### Task instructions
Rewrite the entries starting at the line containing "Where should I click to: Click the Pozvánka" and ending with the last entry, replacing "breadcrumb item" with "breadcrumb link" and leaving everything else unchanged.

### Extracted records
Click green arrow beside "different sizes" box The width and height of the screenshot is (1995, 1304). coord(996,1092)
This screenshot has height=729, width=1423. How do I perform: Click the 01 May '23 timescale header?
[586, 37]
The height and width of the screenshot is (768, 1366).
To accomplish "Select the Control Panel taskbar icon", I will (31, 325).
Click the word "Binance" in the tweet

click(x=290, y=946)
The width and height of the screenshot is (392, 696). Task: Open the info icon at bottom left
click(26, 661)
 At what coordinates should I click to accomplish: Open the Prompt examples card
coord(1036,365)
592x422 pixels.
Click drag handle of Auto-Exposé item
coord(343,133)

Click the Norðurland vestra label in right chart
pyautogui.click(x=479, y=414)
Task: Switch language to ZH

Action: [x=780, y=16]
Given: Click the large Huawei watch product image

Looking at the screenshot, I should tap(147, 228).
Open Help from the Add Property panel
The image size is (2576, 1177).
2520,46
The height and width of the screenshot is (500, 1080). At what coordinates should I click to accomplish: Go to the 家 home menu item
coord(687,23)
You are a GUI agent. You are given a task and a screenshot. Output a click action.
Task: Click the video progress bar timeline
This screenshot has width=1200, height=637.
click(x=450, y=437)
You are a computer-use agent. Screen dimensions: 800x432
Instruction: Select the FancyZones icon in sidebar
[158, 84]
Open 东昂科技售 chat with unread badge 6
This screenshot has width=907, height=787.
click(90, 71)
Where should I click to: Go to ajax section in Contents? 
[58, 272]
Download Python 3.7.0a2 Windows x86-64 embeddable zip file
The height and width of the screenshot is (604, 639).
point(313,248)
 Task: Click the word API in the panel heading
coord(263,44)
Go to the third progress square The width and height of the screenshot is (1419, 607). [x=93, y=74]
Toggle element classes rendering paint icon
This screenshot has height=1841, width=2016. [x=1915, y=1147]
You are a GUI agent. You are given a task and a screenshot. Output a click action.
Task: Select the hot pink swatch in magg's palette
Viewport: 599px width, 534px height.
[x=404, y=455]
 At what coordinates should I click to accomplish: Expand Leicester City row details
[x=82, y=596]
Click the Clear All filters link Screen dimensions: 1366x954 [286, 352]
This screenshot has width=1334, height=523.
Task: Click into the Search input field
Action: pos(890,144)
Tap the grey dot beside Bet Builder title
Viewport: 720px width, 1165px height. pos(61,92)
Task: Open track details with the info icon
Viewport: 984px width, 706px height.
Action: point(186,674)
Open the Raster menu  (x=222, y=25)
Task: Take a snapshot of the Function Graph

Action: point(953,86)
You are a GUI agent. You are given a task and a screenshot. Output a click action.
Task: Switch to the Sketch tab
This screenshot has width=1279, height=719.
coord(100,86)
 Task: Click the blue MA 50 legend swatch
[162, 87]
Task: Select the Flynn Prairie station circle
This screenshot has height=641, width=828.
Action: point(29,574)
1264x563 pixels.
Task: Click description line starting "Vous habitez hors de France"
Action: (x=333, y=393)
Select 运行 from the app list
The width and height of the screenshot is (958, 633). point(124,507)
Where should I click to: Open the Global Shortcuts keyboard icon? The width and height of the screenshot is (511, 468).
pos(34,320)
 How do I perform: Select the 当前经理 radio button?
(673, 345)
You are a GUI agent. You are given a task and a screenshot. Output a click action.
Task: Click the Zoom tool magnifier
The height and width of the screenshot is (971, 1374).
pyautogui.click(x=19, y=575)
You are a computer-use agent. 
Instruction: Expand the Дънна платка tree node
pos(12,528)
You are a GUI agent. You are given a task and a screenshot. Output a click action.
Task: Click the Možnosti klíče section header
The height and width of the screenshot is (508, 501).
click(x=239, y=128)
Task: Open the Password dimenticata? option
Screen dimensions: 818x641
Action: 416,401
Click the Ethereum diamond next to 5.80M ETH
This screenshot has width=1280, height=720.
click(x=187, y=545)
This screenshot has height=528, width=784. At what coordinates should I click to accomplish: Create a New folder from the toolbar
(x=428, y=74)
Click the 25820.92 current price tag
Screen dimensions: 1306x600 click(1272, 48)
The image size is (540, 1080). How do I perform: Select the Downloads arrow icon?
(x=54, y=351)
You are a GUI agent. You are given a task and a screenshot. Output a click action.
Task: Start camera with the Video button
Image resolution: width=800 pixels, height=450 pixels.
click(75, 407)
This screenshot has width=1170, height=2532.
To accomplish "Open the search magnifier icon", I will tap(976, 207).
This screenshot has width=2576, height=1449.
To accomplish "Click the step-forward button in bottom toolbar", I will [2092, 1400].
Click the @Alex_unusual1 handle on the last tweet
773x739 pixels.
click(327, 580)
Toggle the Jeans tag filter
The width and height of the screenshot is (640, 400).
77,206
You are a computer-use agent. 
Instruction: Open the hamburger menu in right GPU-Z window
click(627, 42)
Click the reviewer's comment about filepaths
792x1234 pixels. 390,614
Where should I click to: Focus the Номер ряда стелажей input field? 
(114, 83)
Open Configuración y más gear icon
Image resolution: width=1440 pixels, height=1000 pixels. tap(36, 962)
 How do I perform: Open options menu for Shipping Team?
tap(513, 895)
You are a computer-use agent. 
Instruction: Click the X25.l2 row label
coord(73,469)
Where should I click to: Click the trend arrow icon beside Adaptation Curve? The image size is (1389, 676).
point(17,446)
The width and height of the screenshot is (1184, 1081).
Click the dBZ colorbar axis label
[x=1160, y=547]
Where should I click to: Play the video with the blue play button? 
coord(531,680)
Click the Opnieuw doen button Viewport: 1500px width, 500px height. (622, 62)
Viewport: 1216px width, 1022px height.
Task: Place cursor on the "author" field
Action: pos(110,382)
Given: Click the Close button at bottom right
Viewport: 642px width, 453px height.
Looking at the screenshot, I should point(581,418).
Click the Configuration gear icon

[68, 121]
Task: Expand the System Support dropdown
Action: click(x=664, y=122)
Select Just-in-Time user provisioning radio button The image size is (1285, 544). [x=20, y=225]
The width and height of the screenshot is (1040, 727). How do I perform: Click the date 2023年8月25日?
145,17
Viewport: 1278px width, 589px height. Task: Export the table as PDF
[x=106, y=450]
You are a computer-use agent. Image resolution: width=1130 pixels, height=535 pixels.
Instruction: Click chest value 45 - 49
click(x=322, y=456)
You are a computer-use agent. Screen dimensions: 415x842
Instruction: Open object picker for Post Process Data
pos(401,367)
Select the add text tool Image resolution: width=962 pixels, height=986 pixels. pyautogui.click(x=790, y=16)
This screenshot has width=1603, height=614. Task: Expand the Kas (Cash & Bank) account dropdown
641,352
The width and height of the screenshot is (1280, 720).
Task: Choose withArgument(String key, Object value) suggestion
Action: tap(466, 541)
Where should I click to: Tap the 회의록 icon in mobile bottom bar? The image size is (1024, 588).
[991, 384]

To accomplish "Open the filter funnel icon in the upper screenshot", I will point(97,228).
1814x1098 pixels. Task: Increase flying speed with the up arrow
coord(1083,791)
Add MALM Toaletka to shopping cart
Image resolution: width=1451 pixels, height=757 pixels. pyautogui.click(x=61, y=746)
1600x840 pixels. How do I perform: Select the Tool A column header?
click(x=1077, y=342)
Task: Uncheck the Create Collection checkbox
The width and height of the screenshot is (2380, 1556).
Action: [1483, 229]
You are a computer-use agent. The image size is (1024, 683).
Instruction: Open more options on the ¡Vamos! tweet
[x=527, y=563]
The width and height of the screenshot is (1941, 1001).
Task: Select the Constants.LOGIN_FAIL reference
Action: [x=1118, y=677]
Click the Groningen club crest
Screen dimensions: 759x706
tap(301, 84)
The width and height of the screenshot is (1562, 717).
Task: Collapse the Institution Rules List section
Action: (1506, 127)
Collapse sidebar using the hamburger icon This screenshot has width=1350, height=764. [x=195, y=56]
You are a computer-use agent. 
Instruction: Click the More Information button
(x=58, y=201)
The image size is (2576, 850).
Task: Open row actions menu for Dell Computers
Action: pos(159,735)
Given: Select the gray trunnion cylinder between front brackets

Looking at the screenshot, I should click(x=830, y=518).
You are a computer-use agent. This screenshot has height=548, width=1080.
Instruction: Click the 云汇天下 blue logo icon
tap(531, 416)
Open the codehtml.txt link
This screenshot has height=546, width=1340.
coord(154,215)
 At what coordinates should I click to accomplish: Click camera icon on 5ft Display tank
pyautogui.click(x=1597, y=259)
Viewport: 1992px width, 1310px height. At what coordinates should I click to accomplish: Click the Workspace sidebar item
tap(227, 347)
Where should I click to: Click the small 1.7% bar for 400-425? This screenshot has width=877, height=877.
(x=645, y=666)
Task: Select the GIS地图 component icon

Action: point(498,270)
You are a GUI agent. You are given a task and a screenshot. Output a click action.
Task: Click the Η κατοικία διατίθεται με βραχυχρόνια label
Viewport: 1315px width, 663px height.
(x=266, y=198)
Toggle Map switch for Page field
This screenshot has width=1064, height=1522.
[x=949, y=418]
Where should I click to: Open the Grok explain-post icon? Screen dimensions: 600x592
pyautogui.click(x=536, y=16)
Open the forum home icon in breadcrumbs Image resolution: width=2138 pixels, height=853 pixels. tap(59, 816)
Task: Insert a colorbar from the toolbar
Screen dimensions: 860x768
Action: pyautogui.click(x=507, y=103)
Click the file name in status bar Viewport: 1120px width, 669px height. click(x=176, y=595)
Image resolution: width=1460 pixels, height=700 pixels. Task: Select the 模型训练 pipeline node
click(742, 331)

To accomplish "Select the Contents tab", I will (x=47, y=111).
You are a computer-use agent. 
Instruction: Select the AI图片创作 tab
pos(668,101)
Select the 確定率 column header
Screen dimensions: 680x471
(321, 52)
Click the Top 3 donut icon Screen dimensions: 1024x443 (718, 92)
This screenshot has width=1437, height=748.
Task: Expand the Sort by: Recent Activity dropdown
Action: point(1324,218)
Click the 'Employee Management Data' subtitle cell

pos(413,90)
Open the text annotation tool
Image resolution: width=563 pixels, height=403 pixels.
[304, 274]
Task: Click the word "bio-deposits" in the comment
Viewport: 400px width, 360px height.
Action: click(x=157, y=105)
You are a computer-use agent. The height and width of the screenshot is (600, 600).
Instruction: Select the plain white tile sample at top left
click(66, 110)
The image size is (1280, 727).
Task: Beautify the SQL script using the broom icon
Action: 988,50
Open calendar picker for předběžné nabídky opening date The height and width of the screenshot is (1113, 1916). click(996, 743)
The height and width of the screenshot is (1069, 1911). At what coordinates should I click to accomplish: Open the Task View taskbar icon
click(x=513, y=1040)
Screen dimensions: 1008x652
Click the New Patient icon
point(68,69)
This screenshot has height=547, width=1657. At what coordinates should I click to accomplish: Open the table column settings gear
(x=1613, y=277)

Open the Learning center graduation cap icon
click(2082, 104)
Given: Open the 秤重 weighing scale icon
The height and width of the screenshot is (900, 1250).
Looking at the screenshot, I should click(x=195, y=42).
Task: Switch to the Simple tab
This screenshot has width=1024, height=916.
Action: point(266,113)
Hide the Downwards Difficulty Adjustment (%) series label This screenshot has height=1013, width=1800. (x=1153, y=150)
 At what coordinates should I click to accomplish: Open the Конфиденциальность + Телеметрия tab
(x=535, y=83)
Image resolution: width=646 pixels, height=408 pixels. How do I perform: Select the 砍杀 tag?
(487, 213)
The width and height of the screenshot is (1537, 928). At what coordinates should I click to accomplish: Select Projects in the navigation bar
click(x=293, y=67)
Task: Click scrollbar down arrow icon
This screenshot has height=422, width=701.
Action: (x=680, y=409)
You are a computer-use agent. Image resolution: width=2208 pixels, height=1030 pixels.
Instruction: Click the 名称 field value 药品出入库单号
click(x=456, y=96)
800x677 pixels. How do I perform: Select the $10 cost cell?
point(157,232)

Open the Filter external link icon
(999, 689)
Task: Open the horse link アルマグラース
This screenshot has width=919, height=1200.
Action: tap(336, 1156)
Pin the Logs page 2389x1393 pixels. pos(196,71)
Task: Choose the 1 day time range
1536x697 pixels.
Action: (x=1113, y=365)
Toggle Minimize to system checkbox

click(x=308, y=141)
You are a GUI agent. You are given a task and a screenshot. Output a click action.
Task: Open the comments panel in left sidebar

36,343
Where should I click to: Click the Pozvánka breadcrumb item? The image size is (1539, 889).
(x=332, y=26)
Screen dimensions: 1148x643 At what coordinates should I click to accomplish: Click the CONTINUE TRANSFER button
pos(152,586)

### Completed exercise
Where should I click to: Click the Pozvánka breadcrumb link? The image size is (1539, 889).
(x=332, y=26)
Screen dimensions: 1148x643 At what coordinates should I click to accomplish: Click the CONTINUE TRANSFER button
pos(152,586)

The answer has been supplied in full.